# [DATA]
########
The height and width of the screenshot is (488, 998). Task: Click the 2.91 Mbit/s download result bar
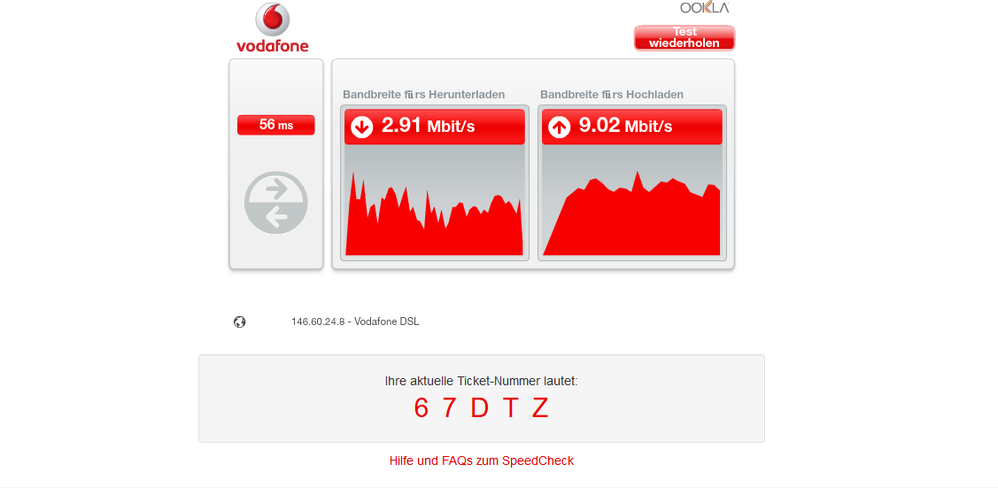pyautogui.click(x=435, y=127)
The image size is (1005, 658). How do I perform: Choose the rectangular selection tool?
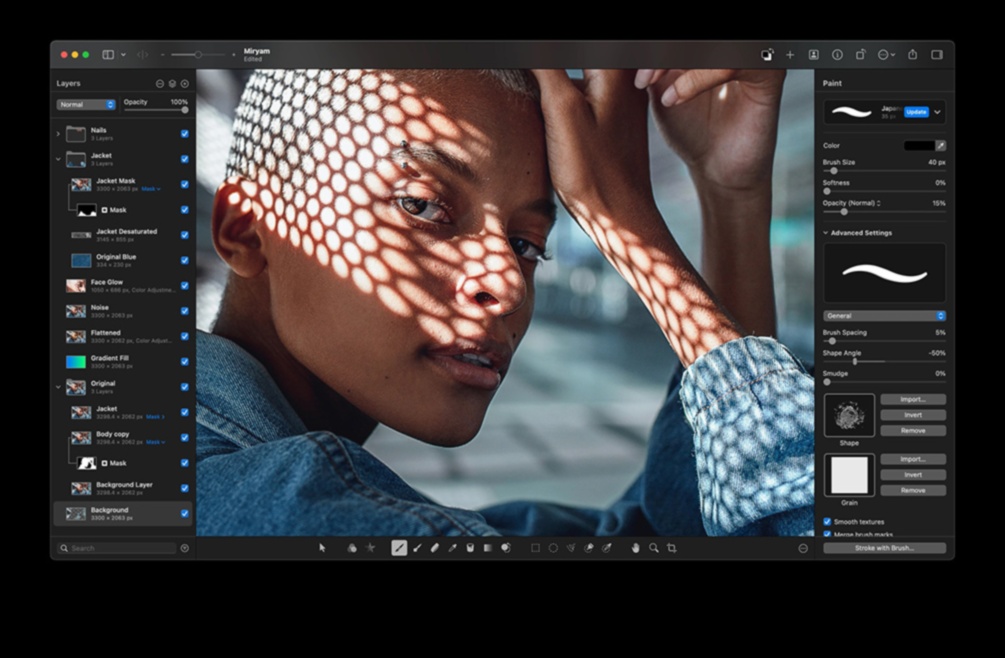535,548
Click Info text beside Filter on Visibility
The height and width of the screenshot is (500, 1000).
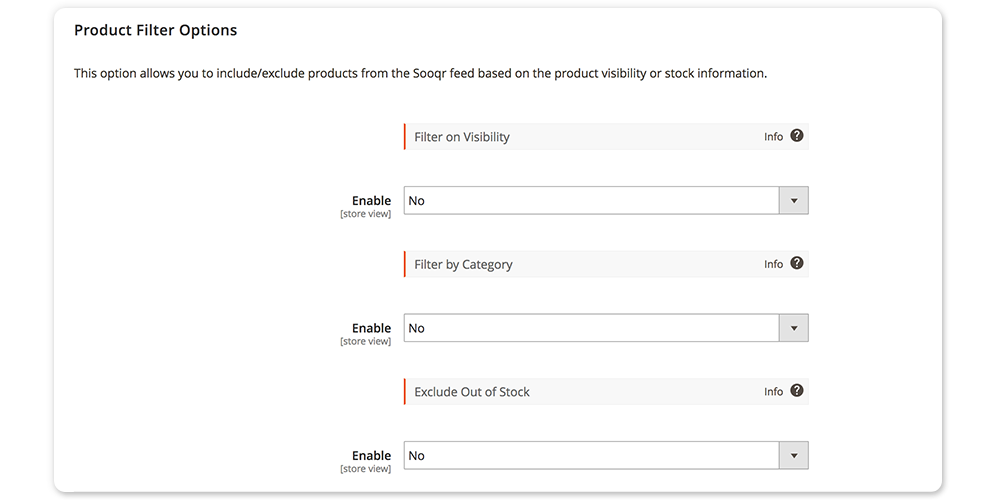tap(773, 137)
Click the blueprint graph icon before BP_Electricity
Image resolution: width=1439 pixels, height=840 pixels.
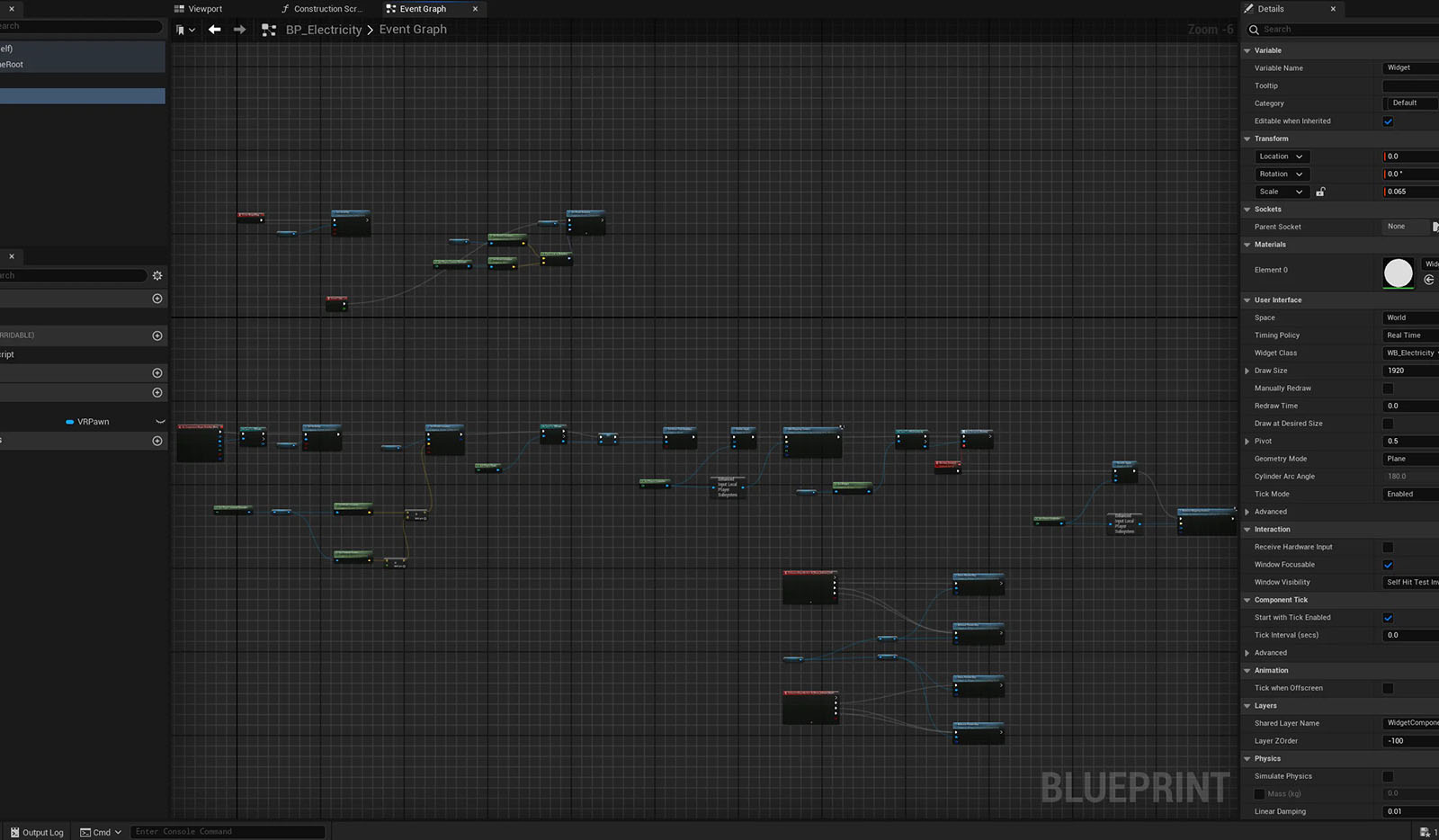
########
# [INSTRUCTIONS TO FOLLOW]
Rewrite all of the records above, replacing every occurrence of "screenshot" with "screen capture" and keeping everything else the same. Omit the pictures from your version.

# [OUTPUT BELOW]
The height and width of the screen capture is (488, 998). Task: Click the 2.91 Mbit/s download result bar
pyautogui.click(x=435, y=127)
The image size is (1005, 658). How do I perform: Choose the rectangular selection tool?
535,548
Click Info text beside Filter on Visibility
The height and width of the screen capture is (500, 1000).
tap(773, 137)
Click the blueprint graph icon before BP_Electricity
Image resolution: width=1439 pixels, height=840 pixels.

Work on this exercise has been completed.